# ACTIVITY:
Look through the data below and extract, unchanged, the lines from the one that contains "The height and" to the one that contains "You are a computer-use", both included.

# MATERIAL FOR THIS EXERCISE:

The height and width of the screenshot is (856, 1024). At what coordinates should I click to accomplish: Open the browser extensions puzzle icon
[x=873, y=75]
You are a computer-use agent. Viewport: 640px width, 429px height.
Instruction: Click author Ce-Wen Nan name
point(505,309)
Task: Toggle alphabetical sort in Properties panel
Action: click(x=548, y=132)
--
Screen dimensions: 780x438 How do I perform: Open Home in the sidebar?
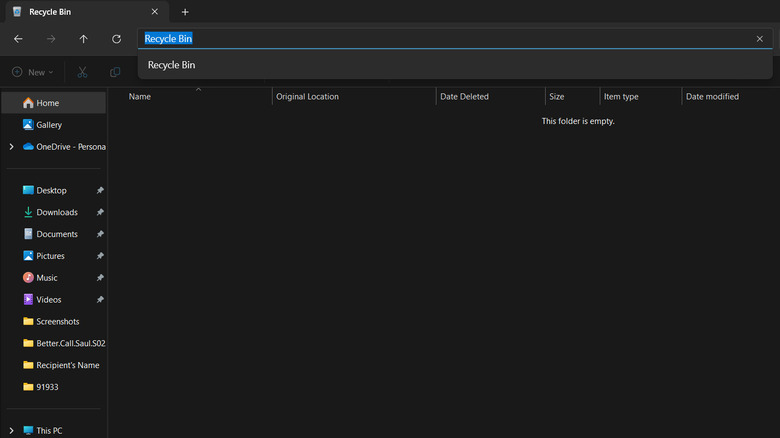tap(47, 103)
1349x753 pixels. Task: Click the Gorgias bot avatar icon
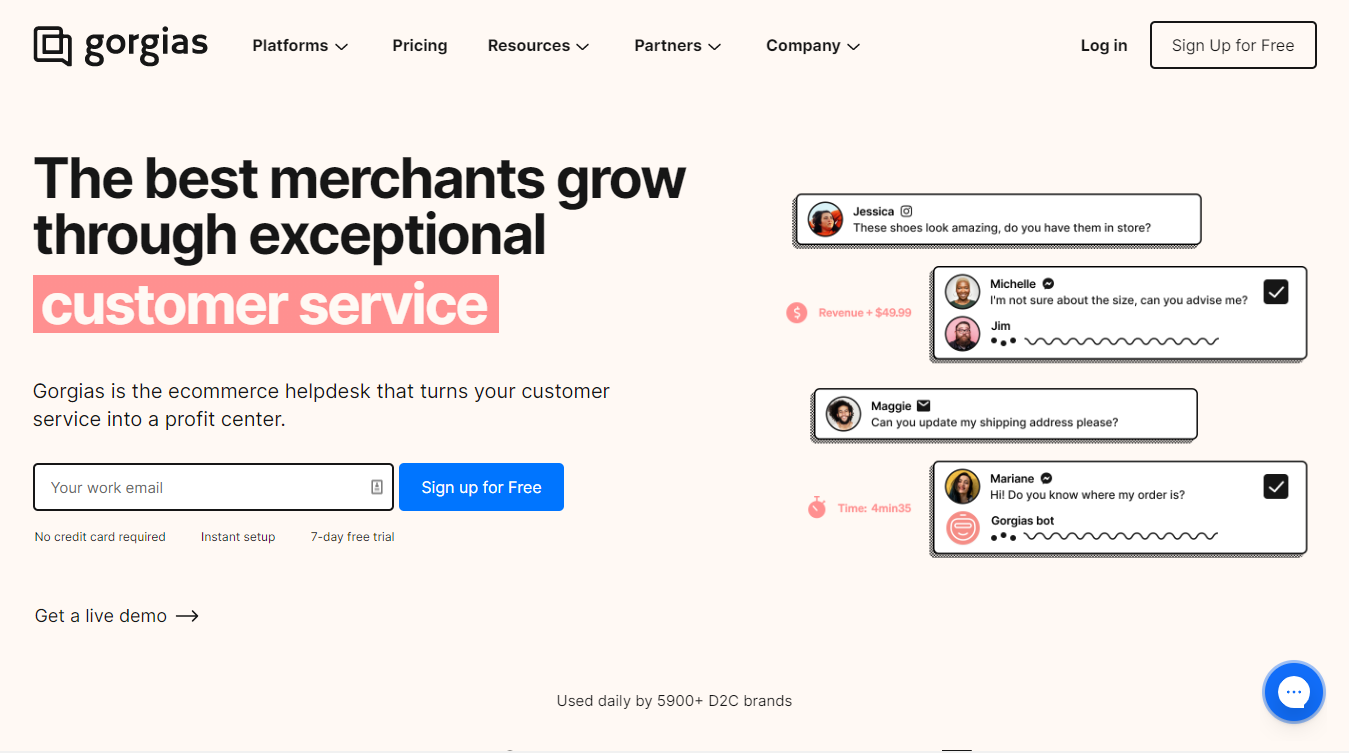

# COMPLETED TASK:
The height and width of the screenshot is (856, 1024). At what coordinates should I click to accomplish: Open the browser extensions puzzle icon
[x=873, y=75]
You are a computer-use agent. Viewport: 640px width, 429px height.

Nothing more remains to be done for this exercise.